Five emails – not too bad, but as I innocently hit retrieve, my in-box swelled.  I worried about Google experiencing an overload and possibly GMAIL crashing down altogether.  They kept coming.  The evil ones were waking up as well whipping out the most powerful weapon in their arsenal – REPLY ALL.  The original five emails were regarding my kid’s activities and a neighborhood night out.  Each email was sent to ten or more people.  You do the math.  The wicked hit reply all cackling as they waved their responses of destruction.

Do I need to know your 11 year old can’t make today’s playoff game because it’s his grandparents fiftieth anniversary party?  Tip #1: the only reason this happy couple made it to fifty years is because they didn’t spend ten years reading reply alls!

Do I need to know you’re bringing brownies to the end of year soccer party that are peanut, gluten and taste free?
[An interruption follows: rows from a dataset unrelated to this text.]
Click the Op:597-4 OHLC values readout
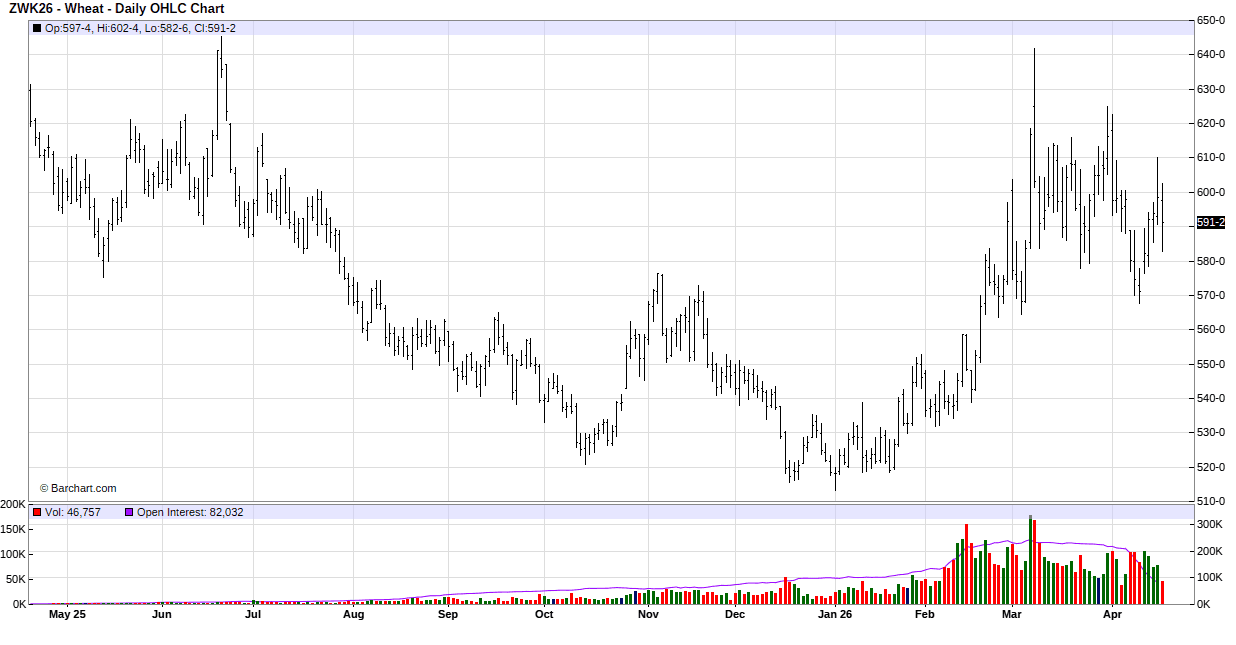Screen dimensions: 1236x645 tap(140, 28)
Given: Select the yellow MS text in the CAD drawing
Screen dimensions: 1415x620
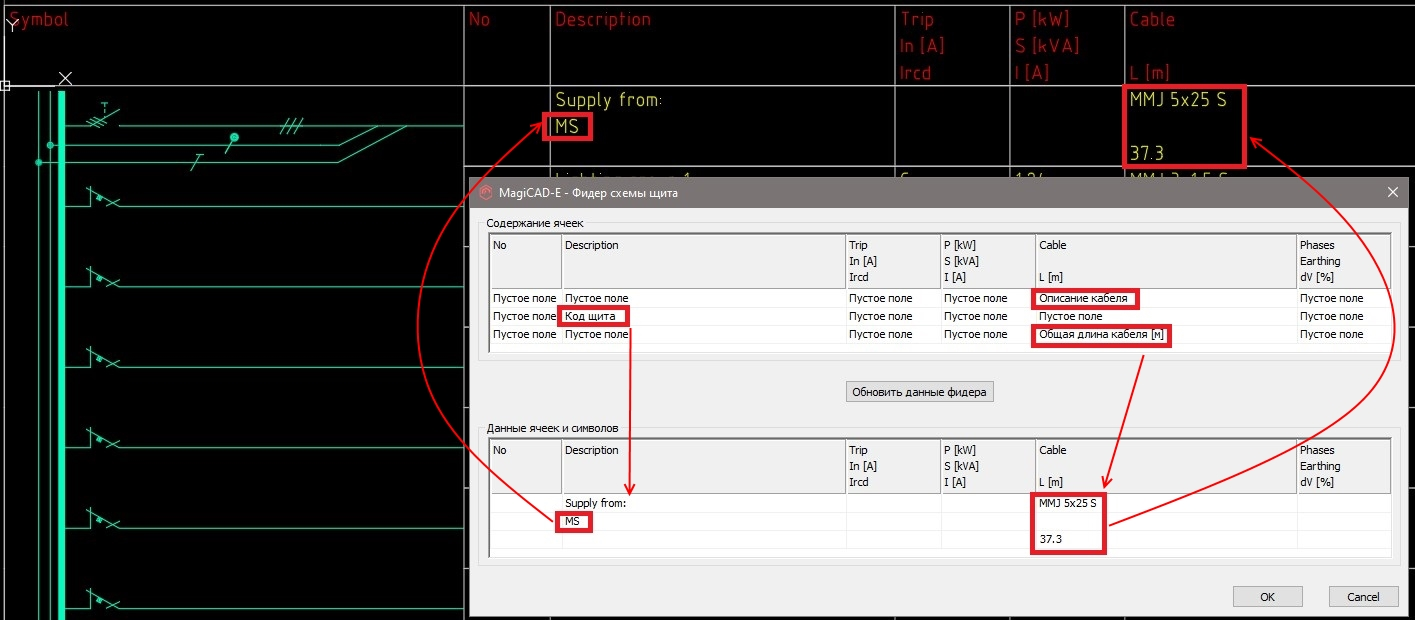Looking at the screenshot, I should pyautogui.click(x=566, y=127).
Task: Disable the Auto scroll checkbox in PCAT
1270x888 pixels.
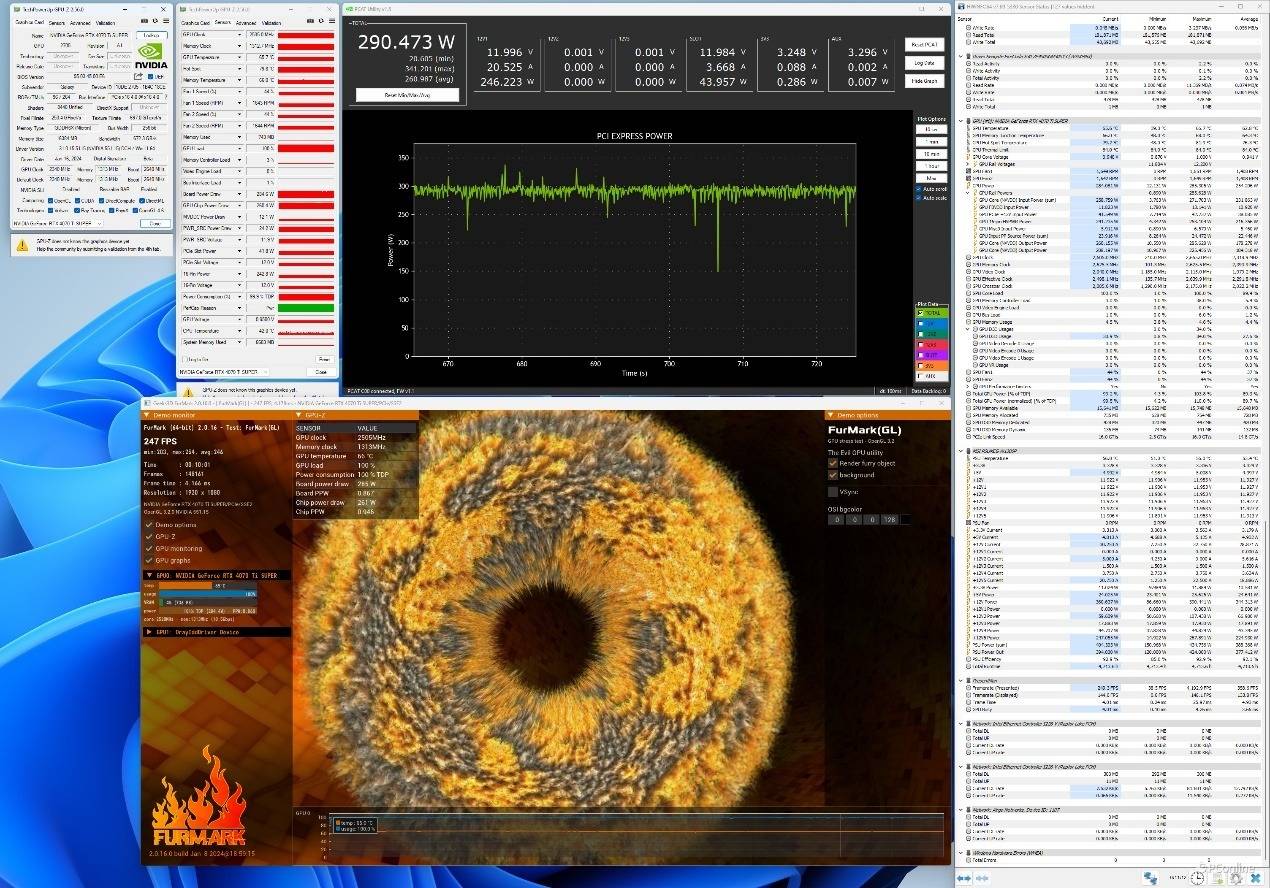Action: 919,188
Tip #2:  You can never ever have too many brownies so it’s okay if I bring brownies too.

Do I need to know you will try to make ladies night out but between soccer, baseball and band practice you might be late?  Tip #3:  If you didn’t spend so much time replying to all about why you might be late, you actually might not be late!

If it doesn’t involve the end of the world, I don’t need to know about it so please exercise caution when hitting reply all.  Thank you.